Pixel coordinate grounding data.
--------
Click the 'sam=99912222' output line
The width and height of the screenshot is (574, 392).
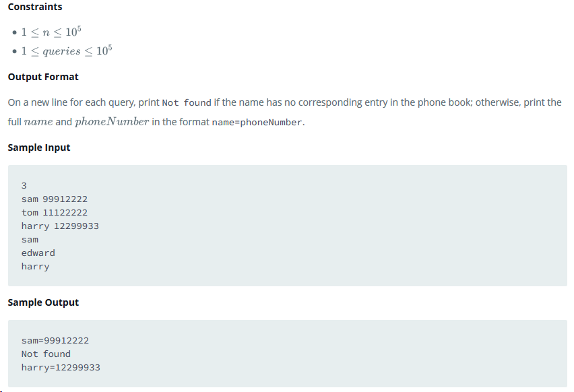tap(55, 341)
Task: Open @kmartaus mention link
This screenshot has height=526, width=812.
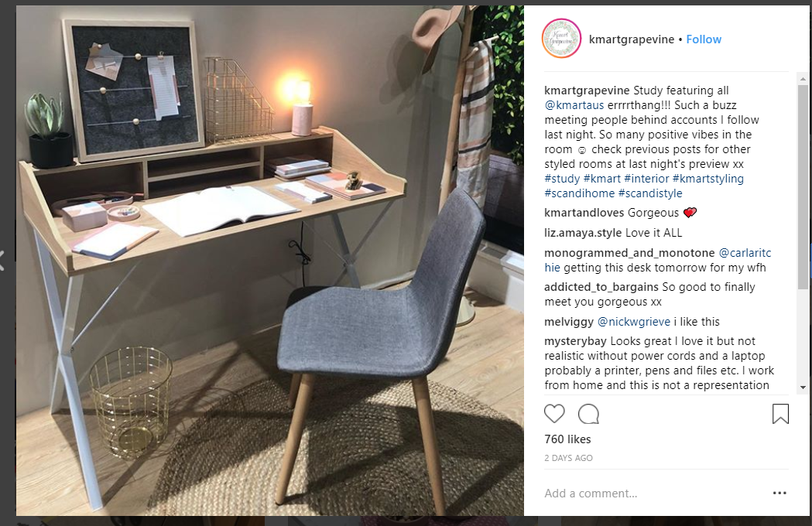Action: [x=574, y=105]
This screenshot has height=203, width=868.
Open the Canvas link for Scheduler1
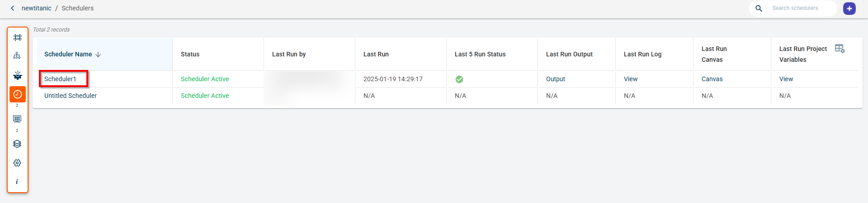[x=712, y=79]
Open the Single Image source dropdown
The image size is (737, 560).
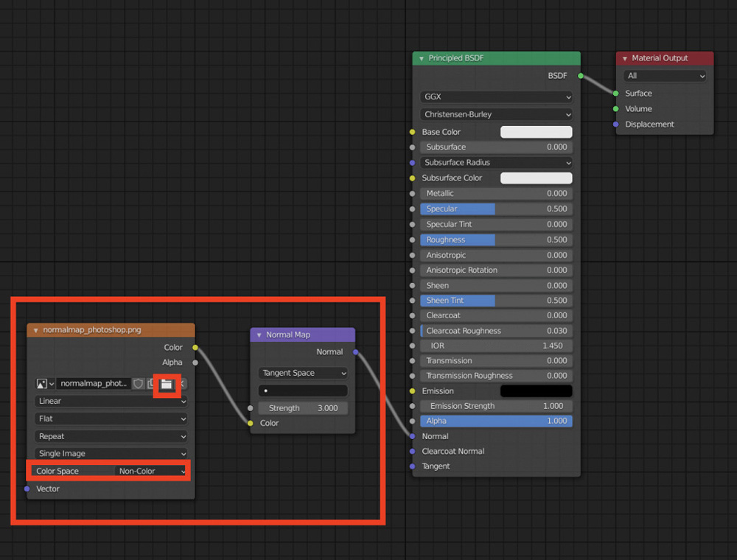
--------
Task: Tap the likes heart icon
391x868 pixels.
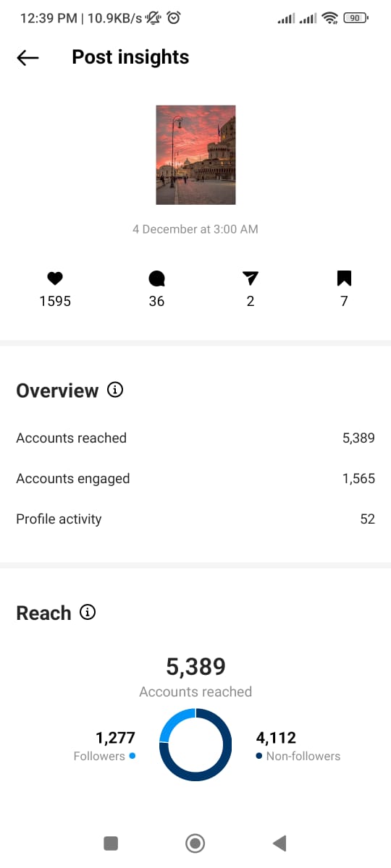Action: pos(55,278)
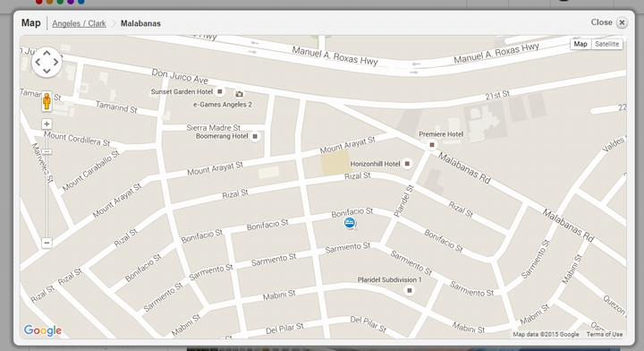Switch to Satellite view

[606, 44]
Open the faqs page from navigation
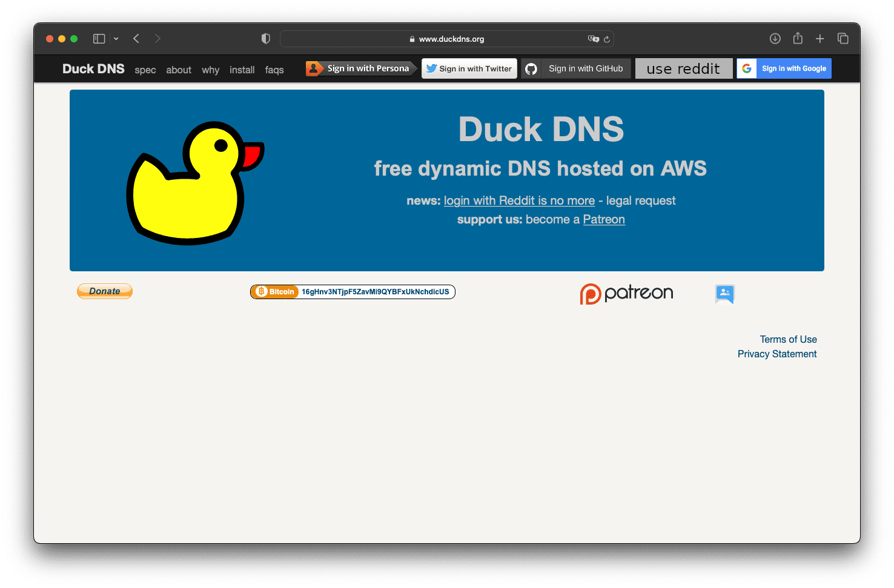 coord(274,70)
--------
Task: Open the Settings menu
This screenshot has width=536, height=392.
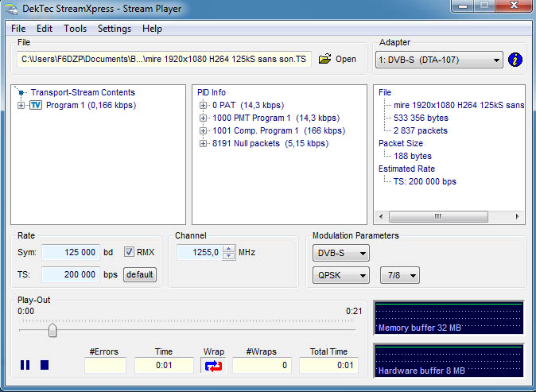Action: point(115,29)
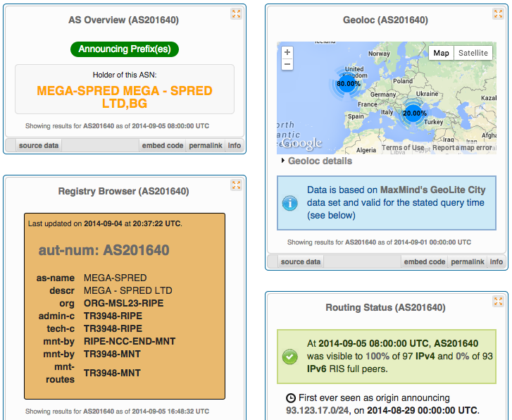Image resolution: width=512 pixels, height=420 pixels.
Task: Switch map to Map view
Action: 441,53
--------
WHAT THE TASK ASKS.
With pictures omitted, repeat the entries above word for word from the line holding "This screenshot has height=526, width=812." down to the line holding "The image size is (737, 560).", keeping both of those lines.

ANSWER TO THIS EXERCISE.
This screenshot has height=526, width=812.
Action: [x=574, y=105]
This screenshot has height=203, width=868.
Open the Canvas link for Scheduler1
[x=712, y=79]
Open the Single Image source dropdown
The image size is (737, 560).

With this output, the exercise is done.